Deduction on contributions done under Section 80CCC

  • Under Section 80CCC of the Income Tax Act, 1961, the individual can claim for deductions in taxes on any kind of deposits or purchases done towards annuity plans or pension funds offered by public sector companies, such as LIC or other registered insurance companies, as per the Section 10(23AAB) of the Income Tax Act.
  • The investment should be such that the individual would receive a monthly pension after the maturity of the term.
  • The monthly pension received after the maturity of the plan, or the whole amount received after maturity will be deemed as income of the individual and will be subject to taxation as per the prevailing rates.
  • Deductions in taxes apply only to the sum paid towards the policy. Any kind of bonuses or interest accrued is excluded from tax exemption.
  • The individual can claim for Section 80CCC deduction only on the payment applicable for the previous year. For example, if the individual makes a lump sum payment for three years in a single year, then only the amount applicable to that particular year becomes eligible for tax exemption.
  • The maximum tax deduction limit under Section 80CCC is ₹1,50,000.
  • The tax deduction limit under 80CC is clubbed with Section 80C and 80CCS(1) to calculate the total applicable deduction limit.

What is Section 10(23AAB)

Section 10(23AAB) of the Income Tax Act, 1961, states that if the taxpayer makes a monetary contribution towards policy or pays money to renew the policy, post 1st August 1996, then the individual qualifies to claim for deductions in taxes on the amount paid.

Further eligibility criteria include:

  • The policy or insurance provider must be recognised and the policy structure approved by the IRDA (Insurance Regulatory Development Authority of India).
  • The policy should have the provision of providing a monthly pension amount to the individual in the future.

After you meet these requirement conditions, you will become eligible for tax deductions as per Section 80CCC.

Exclusions in Section 80CCC

  • Third-party payments done towards the pension fund of the individual do not qualify for tax exemption. The individual has to make the payment from their taxable income to become eligible for tax deductions.
  • HUF or Hindu Undivided Family are not eligible to claim for deductions under Section 80CCC.

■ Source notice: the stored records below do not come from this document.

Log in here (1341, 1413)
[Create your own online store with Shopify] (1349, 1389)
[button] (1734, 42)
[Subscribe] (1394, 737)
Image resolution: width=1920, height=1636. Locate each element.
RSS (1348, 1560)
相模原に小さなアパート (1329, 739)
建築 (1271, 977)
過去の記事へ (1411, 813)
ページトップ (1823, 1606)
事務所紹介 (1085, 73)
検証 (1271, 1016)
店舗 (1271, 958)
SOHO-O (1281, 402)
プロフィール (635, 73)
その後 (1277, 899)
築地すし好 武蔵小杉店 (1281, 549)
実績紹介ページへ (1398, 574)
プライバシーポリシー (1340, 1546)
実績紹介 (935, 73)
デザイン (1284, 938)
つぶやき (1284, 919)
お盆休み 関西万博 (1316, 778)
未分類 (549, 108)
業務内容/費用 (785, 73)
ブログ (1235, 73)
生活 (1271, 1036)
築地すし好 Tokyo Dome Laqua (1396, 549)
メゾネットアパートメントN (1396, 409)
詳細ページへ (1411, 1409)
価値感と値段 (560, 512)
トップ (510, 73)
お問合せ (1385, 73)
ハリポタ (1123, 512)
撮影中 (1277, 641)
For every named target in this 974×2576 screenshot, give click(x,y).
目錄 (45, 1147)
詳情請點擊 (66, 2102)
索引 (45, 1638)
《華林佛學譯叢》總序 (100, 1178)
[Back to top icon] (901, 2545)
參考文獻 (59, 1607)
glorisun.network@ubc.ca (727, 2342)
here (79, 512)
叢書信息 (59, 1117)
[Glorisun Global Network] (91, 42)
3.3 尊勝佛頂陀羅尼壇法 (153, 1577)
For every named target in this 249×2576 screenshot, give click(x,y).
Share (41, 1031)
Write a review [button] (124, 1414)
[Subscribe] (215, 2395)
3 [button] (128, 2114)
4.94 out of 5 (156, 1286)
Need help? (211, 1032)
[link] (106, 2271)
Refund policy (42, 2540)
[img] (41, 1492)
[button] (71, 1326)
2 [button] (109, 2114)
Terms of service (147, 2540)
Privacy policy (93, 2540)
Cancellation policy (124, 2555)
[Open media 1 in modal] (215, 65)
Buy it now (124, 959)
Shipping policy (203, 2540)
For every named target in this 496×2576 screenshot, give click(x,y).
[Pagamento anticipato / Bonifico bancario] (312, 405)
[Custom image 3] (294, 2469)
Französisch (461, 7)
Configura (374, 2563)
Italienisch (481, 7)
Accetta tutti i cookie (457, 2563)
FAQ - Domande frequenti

Frequently Asked Questions

  • Is the amount received after maturity from the annuity plan tax-free?

No. The interest earned from the policy will be termed as income at the time of maturity, and income tax will be applicable according to the prescribed slabs.

  • If the individual has a life insurance policy which does not provide pension, can the individual claim benefits as per Section 80 CCC?

A life insurance policy does not qualify for tax deductions under Section 80CCC. However, the individual can still claim for tax deductions under Section 80C on the payment of premiums.

  • If the individual is a non-resident, can they claim for tax deductions?

Yes. Non-resident Indians, who have paid money to approved and registered pension funds can claim for tax benefits under Section 80CCC.

  • Can an individual claim for deductions under Section 80CCC as well as Section 80C?

Section 80CCC is a part of the broader Section 80C. The tax exemption limit under 80CCC is ₹1 lakh, while tax exemption limit under 80C is ₹1.5 lakhs. As Section 80CCC falls under Section 80C category, the total deduction limit that applies to 80CCC is ₹1.5 lakhs. Thus, the deductions under 80CCC when clubbed with deductions under Section 80C should not exceed the maximum limit of ₹1.5 lakhs.

  • Who can claim deductions under Section 80CCC?

Only an individual who has contributed towards the purchase or renewals of pension policy is eligible to claim for Section 80CCC deductions. HUF or Hindu Undivided Families do not qualify for Section 80CCC deductions.

To avail for tax benefits under Section 80CCC, you must check the amount paid towards different life insurance policies. This is because the deductions under 80CCC will get clubbed with 80C and 80CCD(1) deductions. And their cumulative total maximum deduction limit is only ₹1.5 lakhs. So, make sure that your ₹1.5 lakhs is evenly divided across all tax-saving instruments under Section 80C to avail the most benefits of these tax-saving instruments.